On the software side there are offerings designed to be run either in a server dedicated to a specific perimeter defense task or one in use as a gateway, such as the edge incoming email server. Vendors in this category include Network Associates, Trend, Symantec, Panda, Sophos (and Activestate, recently acquired by Sophos) and many others.
The second tier includes the servers that support the enterprise infrastructure, including all database, file and print servers, intranet, extranet and internet web servers and all departmental or workgroup servers.
Software to provide defenses in the infrastructure servers is also offered by the vendors of the perimeter software products. In this category there are also products specialized for handling data moving in particular groupware servers and other such specialized needs.
The third tier is the desktop, the workstation at which the end user sits. Not to be forgotten in this third tier is that every departmental user, programmer or system support person is an end user with some form of desktop, as is every remote desktop, dial-in or VPN connected user and many PDA and portable device users.

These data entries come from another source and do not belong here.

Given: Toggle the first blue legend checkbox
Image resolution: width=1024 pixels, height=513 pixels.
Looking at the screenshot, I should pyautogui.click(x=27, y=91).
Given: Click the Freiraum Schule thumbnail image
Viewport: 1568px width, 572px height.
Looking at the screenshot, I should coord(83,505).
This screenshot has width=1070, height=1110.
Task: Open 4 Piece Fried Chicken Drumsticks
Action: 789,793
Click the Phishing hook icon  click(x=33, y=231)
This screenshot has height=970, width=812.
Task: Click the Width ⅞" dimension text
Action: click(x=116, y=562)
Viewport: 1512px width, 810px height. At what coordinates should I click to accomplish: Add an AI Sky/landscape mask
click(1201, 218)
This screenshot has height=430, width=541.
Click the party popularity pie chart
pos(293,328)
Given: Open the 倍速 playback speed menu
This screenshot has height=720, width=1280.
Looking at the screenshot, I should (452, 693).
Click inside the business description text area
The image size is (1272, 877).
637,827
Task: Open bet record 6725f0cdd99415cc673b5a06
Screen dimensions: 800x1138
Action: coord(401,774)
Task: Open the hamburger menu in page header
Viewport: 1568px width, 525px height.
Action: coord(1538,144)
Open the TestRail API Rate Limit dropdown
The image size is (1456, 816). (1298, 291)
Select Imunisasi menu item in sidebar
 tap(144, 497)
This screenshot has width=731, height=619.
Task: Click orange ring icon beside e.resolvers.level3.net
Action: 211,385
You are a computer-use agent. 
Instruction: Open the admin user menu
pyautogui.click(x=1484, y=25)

This level includes a multitude of offerings. The question of how to keep anti-mal software up to date raises management issues at the server level, but can become a serious problem when the possible number and diversity of third tier devices is considered. The major software vendors in the anti-mal business also have management tools to address this problem. The third tier is also where the anti-spyware comes into play. Smaller vendors like PepiMK software and Panicware have interesting offerings to help here.
Also not to be forgotten is the significant role that can be played by such products as Citrix' Metaframe and Terminal Services (especially when enhanced with products like triCerat's Thor Technology) in providing a more secure desktop. These products, while they are usually looked at for other features and services they provide, can pay for themselves quite rapidly based solely on these security considerations.
The continuation of this series drills down into the details of these three tiers and takes a close look at vendors' offerings as they apply to each tier. Enterprise security depends on this defensive strategy and we must remember that security is not an objective to be achieved but is enhanced by the methods we apply and the diligence with which we monitor for weaknesses. We must at the very least match them.